More importantly, the Principles of Rehabilitation are the basis of of the design guidelines created for the library. They designated those first-floor brick walls the designers want to swap for glass as particularly important.

An inviting entrance wins out

I think this all makes a lot of sense. A building can't offer a meaningful connection to the past if its evidence tells a made-up story. And for every brilliant renovation there are a hundred bad ones proposed as well. So, the approach is conservative, with HPRB existing to allow more discretion. That's what happened here.

What HPRB technically did was "approve and delegate," which means that the big, conceptual issues were resolved. Their comments instruct the professional staff at HPO how to bring everyone into agreement.

Several HPRB members endorsed the design team's proposal to make the entry more inviting by removing as much of the brick walls as the renovation team wanted. Nancy Metzger said, "I've always hated walking into this building… I think it should be more open." Other members echoed her and even called for removing more brick.

But to preserve the existing building's s spatial effects, they suggested making the glass less transparent. That way, patrons would see the activity inside, but wouldn't assume the glass side walls are doors, and they would feel compelled to enter.

To achieve this, board members suggested adjustments to the glass through ceramic glazing called frits, shades, or metal mesh built into the glass.

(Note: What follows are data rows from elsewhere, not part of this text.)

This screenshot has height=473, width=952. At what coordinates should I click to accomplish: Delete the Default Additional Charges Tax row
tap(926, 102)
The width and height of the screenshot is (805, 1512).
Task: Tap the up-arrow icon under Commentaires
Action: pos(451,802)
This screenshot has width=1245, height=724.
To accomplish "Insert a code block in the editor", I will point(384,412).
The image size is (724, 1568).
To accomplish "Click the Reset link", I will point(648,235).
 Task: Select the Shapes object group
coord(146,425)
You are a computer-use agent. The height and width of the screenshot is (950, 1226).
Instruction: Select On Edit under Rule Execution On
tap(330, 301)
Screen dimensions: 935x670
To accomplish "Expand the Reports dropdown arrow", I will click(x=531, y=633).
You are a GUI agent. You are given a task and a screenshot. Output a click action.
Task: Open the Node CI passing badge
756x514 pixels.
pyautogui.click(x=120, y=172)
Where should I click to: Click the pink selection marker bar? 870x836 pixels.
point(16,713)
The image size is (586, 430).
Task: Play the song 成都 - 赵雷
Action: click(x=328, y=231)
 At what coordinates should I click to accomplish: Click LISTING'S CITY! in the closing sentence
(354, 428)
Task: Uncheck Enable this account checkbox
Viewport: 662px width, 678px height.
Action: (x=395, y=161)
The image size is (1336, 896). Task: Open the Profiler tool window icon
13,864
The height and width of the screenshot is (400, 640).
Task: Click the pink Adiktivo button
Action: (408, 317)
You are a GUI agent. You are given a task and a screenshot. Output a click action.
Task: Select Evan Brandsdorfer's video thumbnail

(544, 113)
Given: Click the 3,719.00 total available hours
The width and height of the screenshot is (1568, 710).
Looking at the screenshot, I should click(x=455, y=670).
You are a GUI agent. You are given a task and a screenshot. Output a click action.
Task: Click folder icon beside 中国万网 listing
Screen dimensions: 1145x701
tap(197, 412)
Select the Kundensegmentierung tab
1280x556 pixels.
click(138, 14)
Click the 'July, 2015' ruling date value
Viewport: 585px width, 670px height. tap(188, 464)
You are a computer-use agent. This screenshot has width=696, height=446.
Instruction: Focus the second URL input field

Board member Graham Davidson pushed the idea further, asking to replace the proposed window frames, which Mecanoo designed to match the first floor's walls, with a flat, monolithic surface that recalled the monolithic surface of the existing brick.

The metal embedded in the Des Moines Public Library's walls works like a two-way mirror. From the darker interior,, you can easily look out. Photo by toddmundt on Flickr.

I think this is a very sophisticated compromise. The metal mesh option, in particular, might call back to the chain curtains used by Mies and Philip Johnson at the Four Seasons Restaurant in the Seagram Building in New York, while clearly being a technology from a different time and place. Similarly, Mies and his office used the shape of frames to tweak the sense of transparency, including at the library. This approach could permit even more removal of the first floor cores and a more inviting space in front of the building.

Most recent plan of the top floor. Image from DCPL.

The glassy design also follows the recommendations of the Commission of Fine Arts, which has pushed for a more radical, intellectual renovation, including a more engaging entrance. So, with the big issue resolved, the design will likely progress smoothly through the rest of Washington's interconnected design review environment.

The prohibition against the loss of historic fabric was instituted to preserve alterations that gave insight into subsequent users' time and place, not just the origianl. For buildings built after landmark laws came into effect might never get the chance to incorporate that kind of historical record.

A cafe would replace the garage entry on 9th street. Image from DCPL.

If the rest of the design process goes well, that may be what happens here. This alteration may be deemed significant as well, as a desire to balance preservation and vibrancy in rejuvenated downtowns.